Sabe-se que outros valores importantes e muito
patrióticos, profundamente ligados ao Futebol, são representados pelos Clubes
e, acima de tudo, pelas "clubites". Há várias, mas algumas
sobrepõem-se a todas as outras. Há uma rivalidade levada às últimas
consequências, aquela que opõe o Benfica, o glorioso Benfica, ao grandioso
Futebol Clube do Porto e ao valoroso Sporting. Cuidadosamente conservadas e
amparadas, estas lutas entre os grandes clubes constituem uma das melhores
soluções encontradas pela Política para manter entretido o Bom Povo, não lhe
permitindo distrair-se com disparates como aquele que ia dando cabo deste nosso
bom clima social, na fatídica noite de 24 para 25 de Abril de 1974...
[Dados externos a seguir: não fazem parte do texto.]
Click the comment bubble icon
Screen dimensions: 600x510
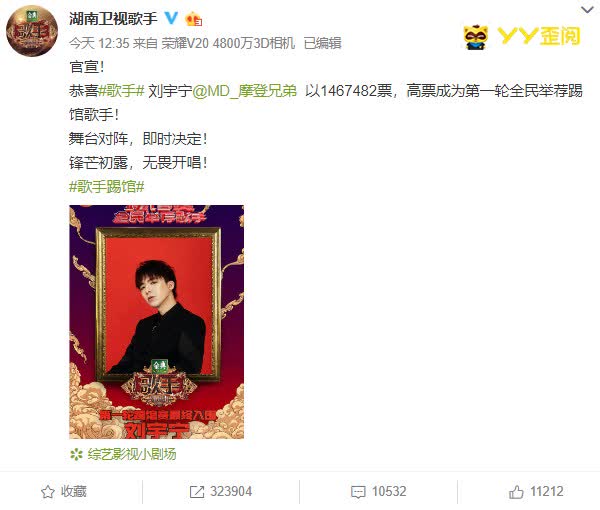(358, 492)

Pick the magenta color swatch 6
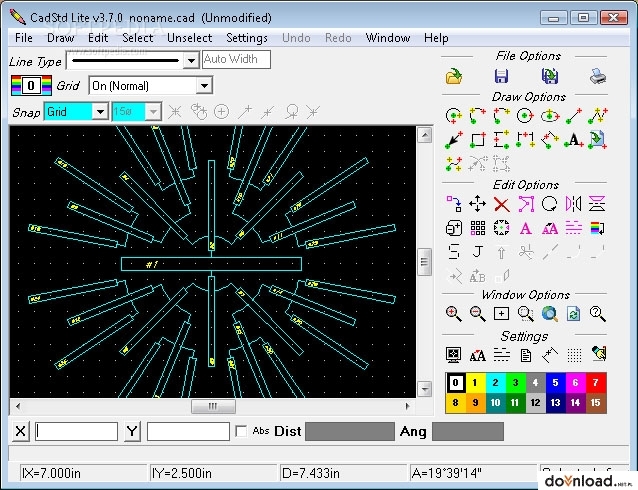575,383
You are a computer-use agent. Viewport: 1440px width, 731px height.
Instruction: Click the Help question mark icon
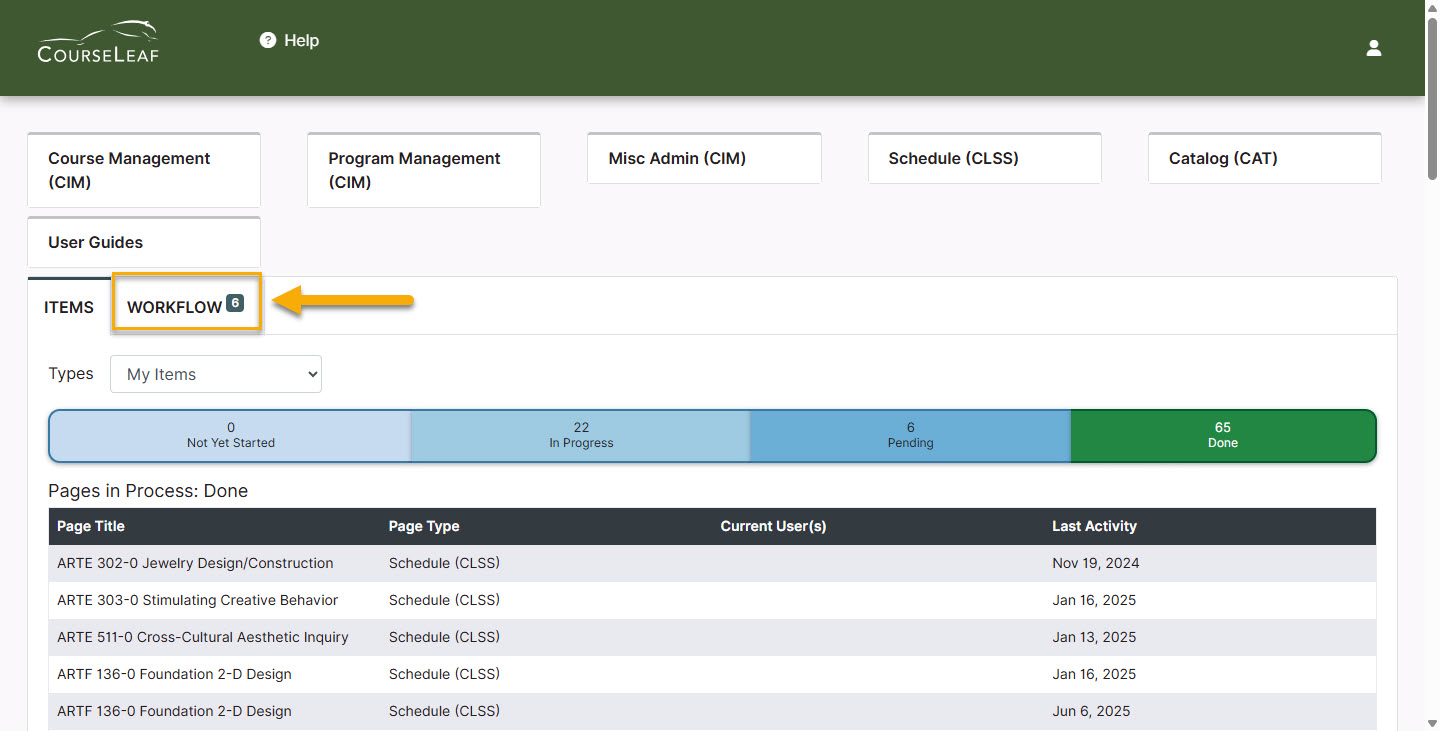pos(267,40)
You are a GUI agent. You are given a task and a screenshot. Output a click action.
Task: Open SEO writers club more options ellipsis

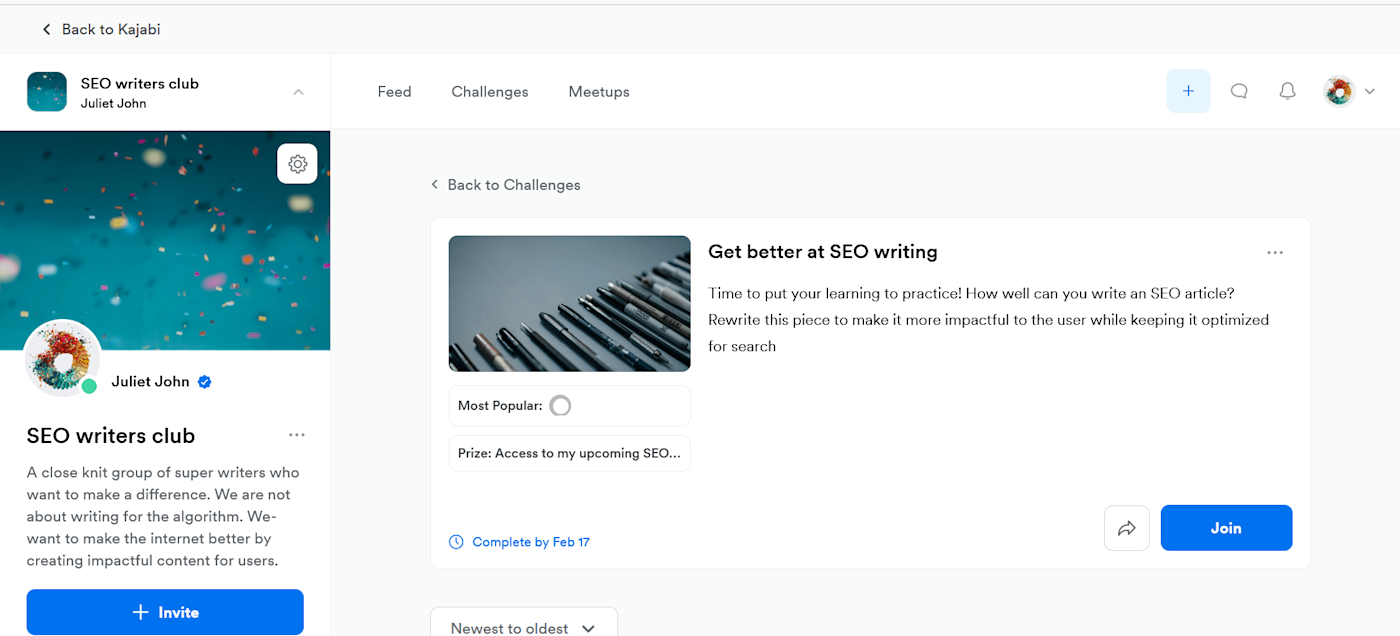(x=296, y=435)
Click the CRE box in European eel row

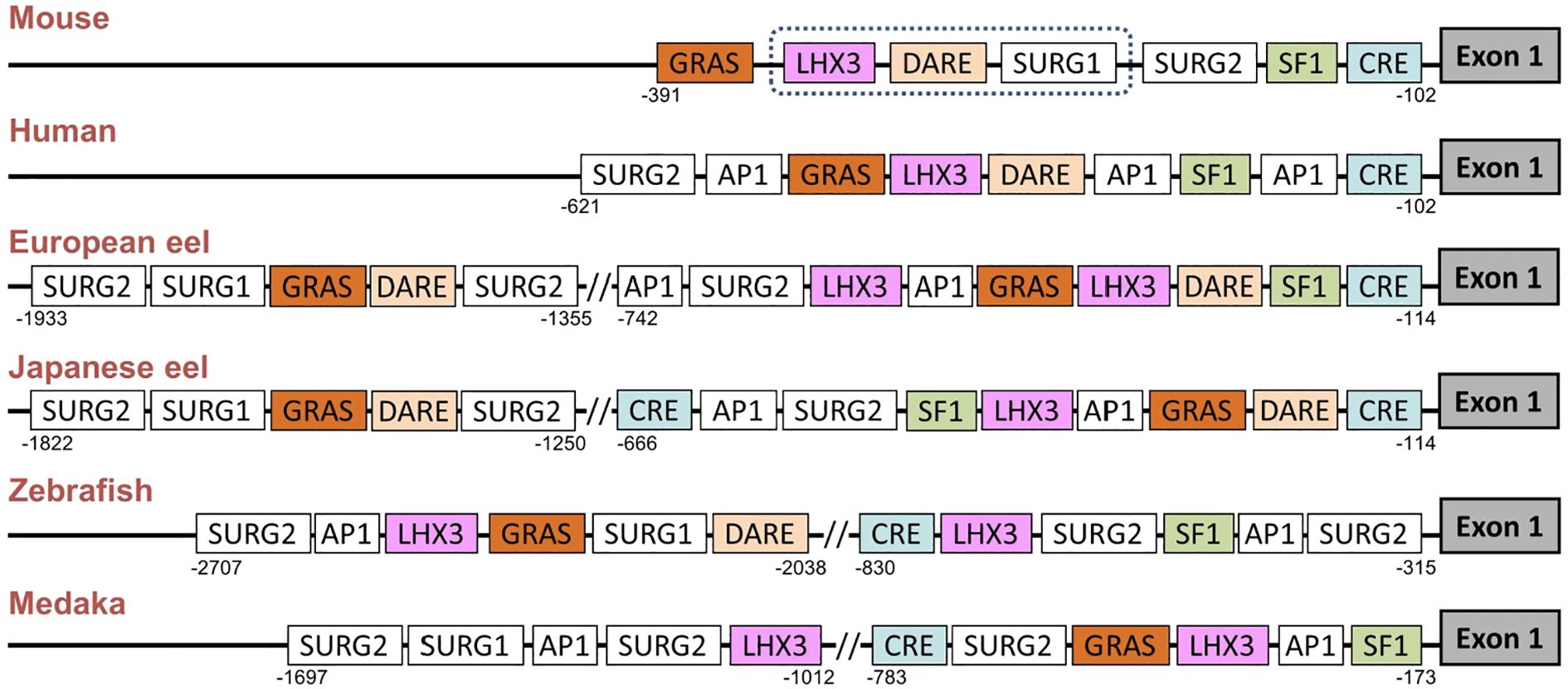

Sim, há outras clubites, também com certo relevo –
mas, diga-se lá o que se disser, não há nenhuma outra, além daquelas que
apresentei como exemplos, que tão bem sirva para entreter e distrair as pessoas
e fazê-las esquecer as contrariedades da vida, substituindo-as, com vantagem,
pelas contrariedades do penalty mal marcado, do jogador mal substituído
ou da má-língua do dirigente mais palavroso.
Além do Futebol, também se incentivou grandemente o
revivalismo da chamada "canção nacional", o Fado, estabelecendo-se
uma quota obrigatória de cinquenta por cento diários de interpretações
da Mariza ou do Camané, a fim de se manter acesa e bem viva a chama patriótica
da música que mais nos enobrece e nos torna conhecidos no Estrangeiro. (É
verdade que a quota não se cumpre, e ninguém lhe liga, mas ficou expressa na
lei, que é o mais importante).
Se juntarmos a estes dois elementos (Fado e Futebol)
um terceiro, isto é, os cuidados postos para que Fátima continuasse a ser um
dos principais, se não o principal, dos destinos excursionistas do País, então
temos reconstituída a trilogia dos Três Éfes que fez de Portugal aquilo que ele
é: um país verdadeiramente singular.
Alguns teóricos aparecem, de vez em quando, a
reclamar que o País devia ser, não singular, mas plural...
Confesso que não vejo onde eles querem chegar com este jogo de palavras, e não
descortino qualquer vantagem em modificar um conjunto de coisas tão
tradicionais como aquelas que, graças ao fracasso do tal 25 de Abril,
felizmente, se mantiveram e se hão-se manter, pelos séculos dos séculos!